Central Limit Theorem in Exponential Distribution

Overview

In this project I will investigate the distribution of the mean of exponentials in R and compare it with the Central Limit Theorem in the following aspects:

Compare sample mean to the theoretical mean of the distribution.
Compare the variance to the theoretical variance of the distribution.
Show that the distribution is approximately normal.

The Central Limit Theorem

The Central Limit Theorem (CLT) states that the distribution of averages of iid variables (properly normalized) becomes that of a standard normal as the sample size increases
The result is that \[\frac{\bar X_n - \mu}{\sigma / \sqrt{n}}= \frac{\sqrt n (\bar X_n - \mu)}{\sigma} = \frac{\mbox{Estimate} - \mbox{Mean of estimate}}{\mbox{Std. Err. of estimate}}\] has a distribution like that of a standard normal for large \(n\).

Simulations

In probability theory and statistics, the exponential distribution is the probability distribution that describes the time between events in a Poisson process, i.e. a process in which events occur continuously and independently at a constant average rate.

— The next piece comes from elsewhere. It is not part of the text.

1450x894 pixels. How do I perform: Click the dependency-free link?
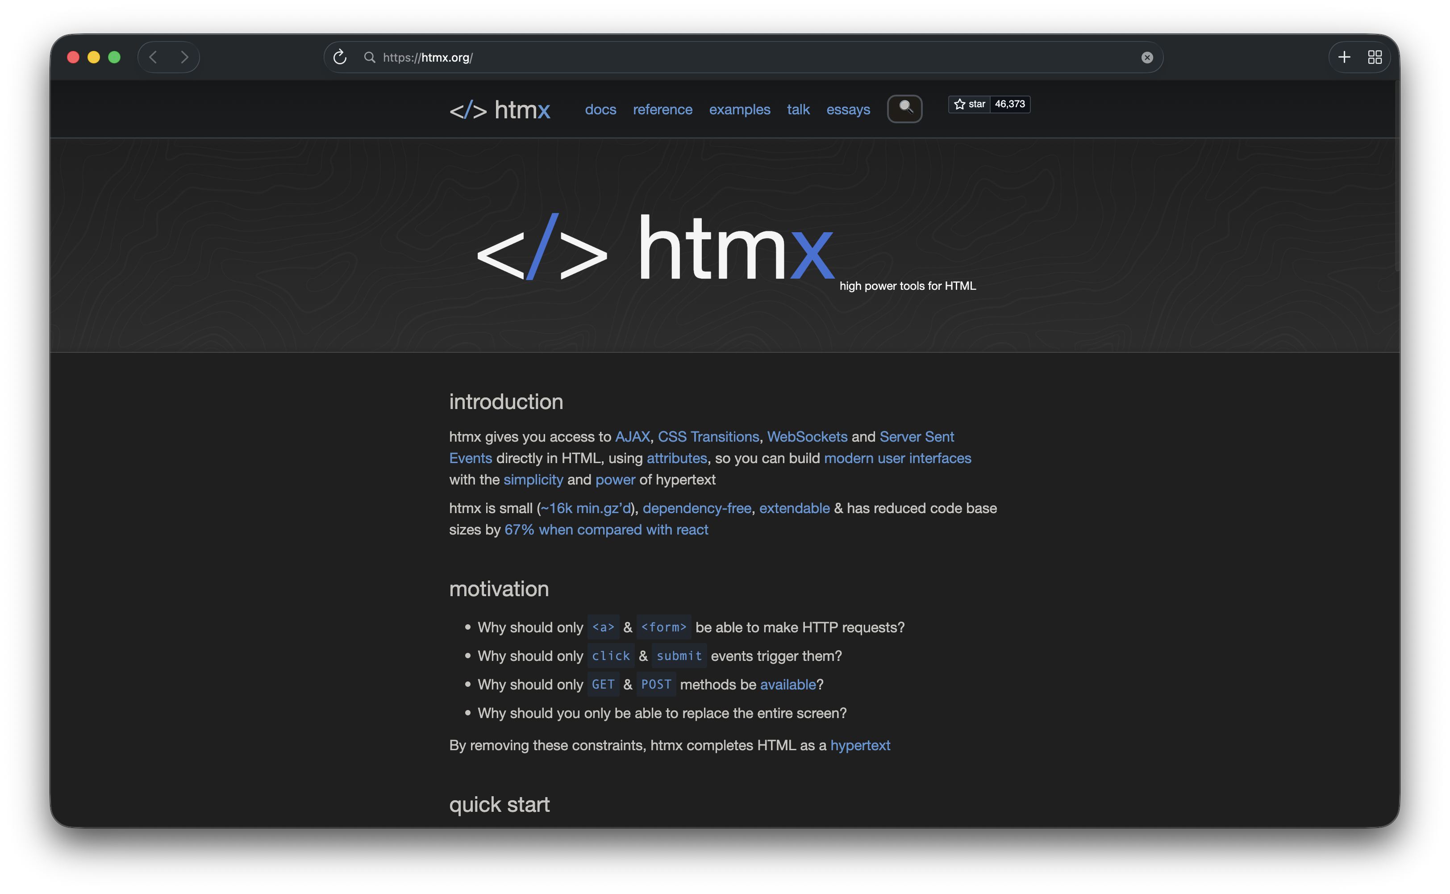(x=696, y=508)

The probability density function is \[ f(x, \lambda) = \left\{\begin{array}{ll} \lambda e ^ {-\lambda x} & x >= 0 \\ 0 & x < 0 \end{array} \right. \]

The mean of an exponentially distributed random variable \(X\) with the rate parameter \(\lambda\) is given by \[ E[X] = \frac{1}{\lambda} \]

The variance of \(X\) is given by \[ VAR[X] = \frac{1}{\lambda^2} \]

so the standard deviation is also \(\frac{1}{\lambda}\).

Set \(\lambda\) = 0.2 for all of the simulations.

The following plot simiulates the 1000 distributions of the mean of 40 exponentials with \(\lambda\) = 0.2.

set.seed(643)
nosim <- 1000
n <- 40
lambda <- 0.2
mns = NULL
for (i in 1 : nosim) mns = c(mns, mean(rexp(n, lambda)))
hist(mns, main="1000 Similations of the mean of 40 exponential distributions", density=10, xlab="lambda=0.2", breaks=20)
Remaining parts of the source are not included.